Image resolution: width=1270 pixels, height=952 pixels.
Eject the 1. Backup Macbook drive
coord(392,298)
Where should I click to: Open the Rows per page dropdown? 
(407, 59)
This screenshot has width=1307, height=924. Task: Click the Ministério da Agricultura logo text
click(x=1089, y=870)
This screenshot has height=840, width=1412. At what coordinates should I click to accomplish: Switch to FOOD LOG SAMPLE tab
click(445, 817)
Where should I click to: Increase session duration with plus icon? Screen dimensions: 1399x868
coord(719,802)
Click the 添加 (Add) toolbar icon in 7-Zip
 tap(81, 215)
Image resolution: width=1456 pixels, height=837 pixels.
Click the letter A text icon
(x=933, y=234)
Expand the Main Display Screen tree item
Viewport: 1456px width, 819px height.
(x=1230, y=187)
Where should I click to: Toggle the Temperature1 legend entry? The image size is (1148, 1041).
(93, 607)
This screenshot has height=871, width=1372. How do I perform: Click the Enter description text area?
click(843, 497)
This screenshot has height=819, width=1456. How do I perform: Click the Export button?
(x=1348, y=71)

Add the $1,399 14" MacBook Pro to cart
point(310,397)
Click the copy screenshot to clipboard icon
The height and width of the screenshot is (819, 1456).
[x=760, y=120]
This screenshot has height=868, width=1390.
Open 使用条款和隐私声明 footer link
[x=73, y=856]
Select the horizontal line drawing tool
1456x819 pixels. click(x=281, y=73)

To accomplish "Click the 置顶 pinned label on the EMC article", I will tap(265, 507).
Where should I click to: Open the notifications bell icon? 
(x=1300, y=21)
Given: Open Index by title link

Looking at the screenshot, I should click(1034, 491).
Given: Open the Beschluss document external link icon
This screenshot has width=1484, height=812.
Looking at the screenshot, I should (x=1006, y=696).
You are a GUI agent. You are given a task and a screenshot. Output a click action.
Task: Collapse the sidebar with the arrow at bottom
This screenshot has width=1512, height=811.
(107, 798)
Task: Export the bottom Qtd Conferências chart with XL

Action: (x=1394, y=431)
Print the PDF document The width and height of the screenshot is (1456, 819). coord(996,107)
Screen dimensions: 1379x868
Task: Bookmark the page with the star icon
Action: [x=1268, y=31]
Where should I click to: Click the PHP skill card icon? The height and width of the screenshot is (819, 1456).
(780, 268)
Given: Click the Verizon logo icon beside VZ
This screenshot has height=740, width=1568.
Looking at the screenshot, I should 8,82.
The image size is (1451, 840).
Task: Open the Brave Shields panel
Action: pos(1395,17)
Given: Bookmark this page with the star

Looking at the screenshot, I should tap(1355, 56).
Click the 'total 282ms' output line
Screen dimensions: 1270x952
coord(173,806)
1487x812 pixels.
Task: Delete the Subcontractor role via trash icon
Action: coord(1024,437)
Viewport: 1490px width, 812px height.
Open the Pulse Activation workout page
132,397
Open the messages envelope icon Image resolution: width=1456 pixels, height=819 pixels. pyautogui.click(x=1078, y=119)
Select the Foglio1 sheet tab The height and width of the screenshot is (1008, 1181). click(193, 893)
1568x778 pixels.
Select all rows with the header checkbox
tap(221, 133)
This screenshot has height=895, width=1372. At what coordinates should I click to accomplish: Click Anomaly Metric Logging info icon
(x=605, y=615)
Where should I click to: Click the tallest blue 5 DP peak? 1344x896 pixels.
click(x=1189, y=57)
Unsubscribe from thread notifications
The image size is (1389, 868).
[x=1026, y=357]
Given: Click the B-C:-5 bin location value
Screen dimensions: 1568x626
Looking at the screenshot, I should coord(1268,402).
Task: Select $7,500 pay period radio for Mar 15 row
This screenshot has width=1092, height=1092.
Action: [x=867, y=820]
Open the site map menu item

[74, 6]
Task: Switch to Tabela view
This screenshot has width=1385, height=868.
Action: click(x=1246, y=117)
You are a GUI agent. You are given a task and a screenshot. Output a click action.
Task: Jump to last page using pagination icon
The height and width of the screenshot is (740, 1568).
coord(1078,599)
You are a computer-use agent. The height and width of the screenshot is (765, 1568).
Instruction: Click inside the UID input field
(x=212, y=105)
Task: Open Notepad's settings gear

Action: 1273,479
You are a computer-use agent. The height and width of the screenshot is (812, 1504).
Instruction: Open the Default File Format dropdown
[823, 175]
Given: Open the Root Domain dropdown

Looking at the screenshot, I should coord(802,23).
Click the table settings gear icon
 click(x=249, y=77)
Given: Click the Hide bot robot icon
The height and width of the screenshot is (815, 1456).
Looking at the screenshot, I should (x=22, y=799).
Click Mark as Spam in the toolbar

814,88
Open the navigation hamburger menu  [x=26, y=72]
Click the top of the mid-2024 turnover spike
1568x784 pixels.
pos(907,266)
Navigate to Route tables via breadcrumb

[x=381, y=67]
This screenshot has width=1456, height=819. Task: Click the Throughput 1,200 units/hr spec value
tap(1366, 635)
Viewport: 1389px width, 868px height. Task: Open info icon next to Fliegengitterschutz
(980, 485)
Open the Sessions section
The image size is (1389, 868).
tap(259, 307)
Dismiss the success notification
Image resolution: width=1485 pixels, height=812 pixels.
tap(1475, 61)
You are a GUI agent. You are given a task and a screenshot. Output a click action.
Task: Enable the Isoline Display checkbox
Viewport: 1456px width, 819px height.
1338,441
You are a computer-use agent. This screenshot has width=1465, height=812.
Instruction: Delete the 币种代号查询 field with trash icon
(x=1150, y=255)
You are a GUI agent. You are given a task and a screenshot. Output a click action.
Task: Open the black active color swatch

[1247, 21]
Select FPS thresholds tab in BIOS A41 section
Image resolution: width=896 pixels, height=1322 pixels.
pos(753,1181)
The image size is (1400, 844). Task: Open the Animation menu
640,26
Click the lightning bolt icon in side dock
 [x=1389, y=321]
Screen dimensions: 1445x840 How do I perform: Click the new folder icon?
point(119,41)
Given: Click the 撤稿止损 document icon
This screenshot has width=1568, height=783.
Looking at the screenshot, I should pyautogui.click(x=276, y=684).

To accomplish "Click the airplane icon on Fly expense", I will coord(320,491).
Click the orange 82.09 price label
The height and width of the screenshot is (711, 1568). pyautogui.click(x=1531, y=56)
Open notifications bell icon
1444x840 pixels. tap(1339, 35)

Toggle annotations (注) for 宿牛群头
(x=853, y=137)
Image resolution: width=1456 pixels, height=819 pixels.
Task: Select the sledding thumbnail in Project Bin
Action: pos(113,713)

§ TASK OBJECTIVE: Print all of the entries exactly as they appear.

§ PROBLEM SOLUTION:
Image resolution: width=1270 pixels, height=952 pixels.
Eject the 1. Backup Macbook drive
coord(392,298)
Where should I click to: Open the Rows per page dropdown? 
(407, 59)
This screenshot has width=1307, height=924. Task: Click the Ministério da Agricultura logo text
click(x=1089, y=870)
This screenshot has height=840, width=1412. At what coordinates should I click to accomplish: Switch to FOOD LOG SAMPLE tab
click(445, 817)
Where should I click to: Increase session duration with plus icon? Screen dimensions: 1399x868
coord(719,802)
Click the 添加 (Add) toolbar icon in 7-Zip
 tap(81, 215)
Image resolution: width=1456 pixels, height=837 pixels.
Click the letter A text icon
(x=933, y=234)
Expand the Main Display Screen tree item
Viewport: 1456px width, 819px height.
(x=1230, y=187)
Where should I click to: Toggle the Temperature1 legend entry? The image size is (1148, 1041).
(93, 607)
This screenshot has height=871, width=1372. How do I perform: Click the Enter description text area?
click(843, 497)
This screenshot has height=819, width=1456. How do I perform: Click the Export button?
(x=1348, y=71)

Add the $1,399 14" MacBook Pro to cart
point(310,397)
Click the copy screenshot to clipboard icon
The height and width of the screenshot is (819, 1456).
[x=760, y=120]
This screenshot has height=868, width=1390.
Open 使用条款和隐私声明 footer link
[x=73, y=856]
Select the horizontal line drawing tool
1456x819 pixels. click(x=281, y=73)

To accomplish "Click the 置顶 pinned label on the EMC article", I will tap(265, 507).
Where should I click to: Open the notifications bell icon? 
(x=1300, y=21)
Given: Open Index by title link

Looking at the screenshot, I should click(1034, 491).
Given: Open the Beschluss document external link icon
This screenshot has width=1484, height=812.
Looking at the screenshot, I should (x=1006, y=696).
You are a GUI agent. You are given a task and a screenshot. Output a click action.
Task: Collapse the sidebar with the arrow at bottom
This screenshot has width=1512, height=811.
(107, 798)
Task: Export the bottom Qtd Conferências chart with XL

Action: (x=1394, y=431)
Print the PDF document The width and height of the screenshot is (1456, 819). coord(996,107)
Screen dimensions: 1379x868
Task: Bookmark the page with the star icon
Action: [x=1268, y=31]
Where should I click to: Click the PHP skill card icon? The height and width of the screenshot is (819, 1456).
(780, 268)
Given: Click the Verizon logo icon beside VZ
This screenshot has height=740, width=1568.
Looking at the screenshot, I should 8,82.
The image size is (1451, 840).
Task: Open the Brave Shields panel
Action: pos(1395,17)
Given: Bookmark this page with the star

Looking at the screenshot, I should tap(1355, 56).
Click the 'total 282ms' output line
Screen dimensions: 1270x952
coord(173,806)
1487x812 pixels.
Task: Delete the Subcontractor role via trash icon
Action: coord(1024,437)
Viewport: 1490px width, 812px height.
Open the Pulse Activation workout page
132,397
Open the messages envelope icon Image resolution: width=1456 pixels, height=819 pixels. pyautogui.click(x=1078, y=119)
Select the Foglio1 sheet tab The height and width of the screenshot is (1008, 1181). click(193, 893)
1568x778 pixels.
Select all rows with the header checkbox
tap(221, 133)
This screenshot has height=895, width=1372. At what coordinates should I click to accomplish: Click Anomaly Metric Logging info icon
(x=605, y=615)
Where should I click to: Click the tallest blue 5 DP peak? 1344x896 pixels.
click(x=1189, y=57)
Unsubscribe from thread notifications
The image size is (1389, 868).
[x=1026, y=357]
Given: Click the B-C:-5 bin location value
Screen dimensions: 1568x626
Looking at the screenshot, I should coord(1268,402).
Task: Select $7,500 pay period radio for Mar 15 row
This screenshot has width=1092, height=1092.
Action: [x=867, y=820]
Open the site map menu item

[74, 6]
Task: Switch to Tabela view
This screenshot has width=1385, height=868.
Action: click(x=1246, y=117)
You are a GUI agent. You are given a task and a screenshot. Output a click action.
Task: Jump to last page using pagination icon
The height and width of the screenshot is (740, 1568).
coord(1078,599)
You are a computer-use agent. The height and width of the screenshot is (765, 1568).
Instruction: Click inside the UID input field
(x=212, y=105)
Task: Open Notepad's settings gear

Action: 1273,479
You are a computer-use agent. The height and width of the screenshot is (812, 1504).
Instruction: Open the Default File Format dropdown
[823, 175]
Given: Open the Root Domain dropdown

Looking at the screenshot, I should coord(802,23).
Click the table settings gear icon
 click(x=249, y=77)
Given: Click the Hide bot robot icon
The height and width of the screenshot is (815, 1456).
Looking at the screenshot, I should (x=22, y=799).
Click Mark as Spam in the toolbar

814,88
Open the navigation hamburger menu  [x=26, y=72]
Click the top of the mid-2024 turnover spike
1568x784 pixels.
pos(907,266)
Navigate to Route tables via breadcrumb

[x=381, y=67]
This screenshot has width=1456, height=819. Task: Click the Throughput 1,200 units/hr spec value
tap(1366, 635)
Viewport: 1389px width, 868px height. Task: Open info icon next to Fliegengitterschutz
(980, 485)
Open the Sessions section
The image size is (1389, 868).
tap(259, 307)
Dismiss the success notification
Image resolution: width=1485 pixels, height=812 pixels.
tap(1475, 61)
You are a GUI agent. You are given a task and a screenshot. Output a click action.
Task: Enable the Isoline Display checkbox
Viewport: 1456px width, 819px height.
1338,441
You are a computer-use agent. This screenshot has width=1465, height=812.
Instruction: Delete the 币种代号查询 field with trash icon
(x=1150, y=255)
You are a GUI agent. You are given a task and a screenshot. Output a click action.
Task: Open the black active color swatch

[1247, 21]
Select FPS thresholds tab in BIOS A41 section
Image resolution: width=896 pixels, height=1322 pixels.
pos(753,1181)
The image size is (1400, 844). Task: Open the Animation menu
640,26
Click the lightning bolt icon in side dock
 [x=1389, y=321]
Screen dimensions: 1445x840 How do I perform: Click the new folder icon?
point(119,41)
Given: Click the 撤稿止损 document icon
This screenshot has width=1568, height=783.
Looking at the screenshot, I should pyautogui.click(x=276, y=684).

To accomplish "Click the airplane icon on Fly expense", I will coord(320,491).
Click the orange 82.09 price label
The height and width of the screenshot is (711, 1568). pyautogui.click(x=1531, y=56)
Open notifications bell icon
1444x840 pixels. tap(1339, 35)

Toggle annotations (注) for 宿牛群头
(x=853, y=137)
Image resolution: width=1456 pixels, height=819 pixels.
Task: Select the sledding thumbnail in Project Bin
Action: pos(113,713)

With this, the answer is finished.